Distributed Tracing with OpenTelemetry in Python — Deep Dive

Production OpenTelemetry tracing in Python: custom propagators, tail-based sampling, span links, baggage, and performance-conscious instrumentation.

Getting OpenTelemetry traces working in a demo takes an afternoon. Making them useful in production — where sampling decisions affect costs, context propagation crosses async boundaries, and instrumentation must not degrade latency — takes deliberate engineering.

SDK architecture

The Python OpenTelemetry SDK has a layered design:

API layer (opentelemetry-api): Defines interfaces. Application code imports only this.
SDK layer (opentelemetry-sdk): Implements the API. Configures providers, processors, and exporters.
Instrumentation libraries: Automatically wrap frameworks and libraries.
Exporters: Send data to backends via OTLP, Jaeger, Zipkin, or custom protocols.

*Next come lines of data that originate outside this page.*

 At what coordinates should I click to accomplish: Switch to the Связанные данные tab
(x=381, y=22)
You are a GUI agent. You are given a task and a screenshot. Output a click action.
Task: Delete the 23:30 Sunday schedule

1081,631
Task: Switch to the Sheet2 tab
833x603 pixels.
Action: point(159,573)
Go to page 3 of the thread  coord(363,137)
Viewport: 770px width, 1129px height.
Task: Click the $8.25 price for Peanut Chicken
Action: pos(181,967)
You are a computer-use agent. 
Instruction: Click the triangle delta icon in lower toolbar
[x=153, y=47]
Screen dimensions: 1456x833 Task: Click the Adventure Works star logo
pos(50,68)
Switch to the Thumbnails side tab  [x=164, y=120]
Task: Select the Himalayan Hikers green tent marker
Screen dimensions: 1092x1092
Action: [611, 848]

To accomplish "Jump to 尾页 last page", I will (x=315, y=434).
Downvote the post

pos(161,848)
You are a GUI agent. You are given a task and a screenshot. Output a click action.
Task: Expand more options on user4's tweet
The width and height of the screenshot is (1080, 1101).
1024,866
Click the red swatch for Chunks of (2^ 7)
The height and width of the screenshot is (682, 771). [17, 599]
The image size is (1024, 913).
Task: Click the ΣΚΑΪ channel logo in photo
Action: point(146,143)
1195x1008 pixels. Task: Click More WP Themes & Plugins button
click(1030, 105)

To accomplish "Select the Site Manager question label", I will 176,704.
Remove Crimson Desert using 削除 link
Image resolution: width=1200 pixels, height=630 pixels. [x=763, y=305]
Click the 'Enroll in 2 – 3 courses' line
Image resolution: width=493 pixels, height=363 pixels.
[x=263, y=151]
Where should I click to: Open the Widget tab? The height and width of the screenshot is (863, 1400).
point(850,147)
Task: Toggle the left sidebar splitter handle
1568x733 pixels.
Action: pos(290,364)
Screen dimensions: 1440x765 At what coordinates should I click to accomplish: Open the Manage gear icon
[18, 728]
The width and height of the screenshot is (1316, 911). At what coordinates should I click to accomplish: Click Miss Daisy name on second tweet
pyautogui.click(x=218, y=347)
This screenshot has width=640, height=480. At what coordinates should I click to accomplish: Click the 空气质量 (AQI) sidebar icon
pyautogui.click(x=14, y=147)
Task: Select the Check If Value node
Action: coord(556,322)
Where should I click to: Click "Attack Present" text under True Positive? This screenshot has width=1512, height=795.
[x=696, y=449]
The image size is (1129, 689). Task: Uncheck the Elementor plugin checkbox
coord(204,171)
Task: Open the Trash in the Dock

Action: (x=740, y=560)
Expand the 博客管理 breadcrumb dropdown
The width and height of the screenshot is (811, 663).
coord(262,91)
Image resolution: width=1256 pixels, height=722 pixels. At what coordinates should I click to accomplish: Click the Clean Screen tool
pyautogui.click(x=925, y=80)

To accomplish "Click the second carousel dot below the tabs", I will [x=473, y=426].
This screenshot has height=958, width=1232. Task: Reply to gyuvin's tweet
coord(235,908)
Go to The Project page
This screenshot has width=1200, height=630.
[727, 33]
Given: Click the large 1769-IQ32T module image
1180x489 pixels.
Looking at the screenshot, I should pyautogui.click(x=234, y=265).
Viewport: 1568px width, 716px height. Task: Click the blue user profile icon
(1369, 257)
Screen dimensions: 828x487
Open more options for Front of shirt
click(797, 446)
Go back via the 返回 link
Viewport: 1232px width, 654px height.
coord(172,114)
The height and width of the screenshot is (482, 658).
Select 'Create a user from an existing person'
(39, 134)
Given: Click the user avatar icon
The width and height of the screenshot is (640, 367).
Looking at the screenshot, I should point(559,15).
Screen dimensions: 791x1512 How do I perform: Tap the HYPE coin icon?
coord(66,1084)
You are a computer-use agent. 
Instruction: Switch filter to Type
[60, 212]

This separation means library authors can instrument their code against the API without forcing SDK dependencies on users.

from opentelemetry import trace
from opentelemetry.sdk.trace import TracerProvider
from opentelemetry.sdk.resources import Resource
from opentelemetry.sdk.trace.export import BatchSpanProcessor
from opentelemetry.exporter.otlp.proto.grpc.trace_exporter import OTLPSpanExporter
from opentelemetry.semconv.resource import ResourceAttributes

resource = Resource.create({
    ResourceAttributes.SERVICE_NAME: "order-service",
    ResourceAttributes.SERVICE_VERSION: "2.4.1",
    ResourceAttributes.DEPLOYMENT_ENVIRONMENT: "production",
})

provider = TracerProvider(resource=resource)
provider.add_span_processor(
    BatchSpanProcessor(
        OTLPSpanExporter(endpoint="http://otel-collector:4317"),
        max_queue_size=2048,
        max_export_batch_size=512,
        schedule_delay_millis=5000,
    )
)
trace.set_tracer_provider(provider)

The Resource attaches metadata to every span. The BatchSpanProcessor buffers spans and exports them in batches, reducing network overhead.

Context propagation in depth

W3C Trace Context

The default propagator uses W3C traceparent and tracestate headers:

traceparent: 00-4bf92f3577b34da6a3ce929d0e0e4736-00f067aa0ba902b7-01
             version-trace_id-parent_id-flags

The tracestate header carries vendor-specific data. If you use multiple tracing systems during migration, both can coexist via tracestate.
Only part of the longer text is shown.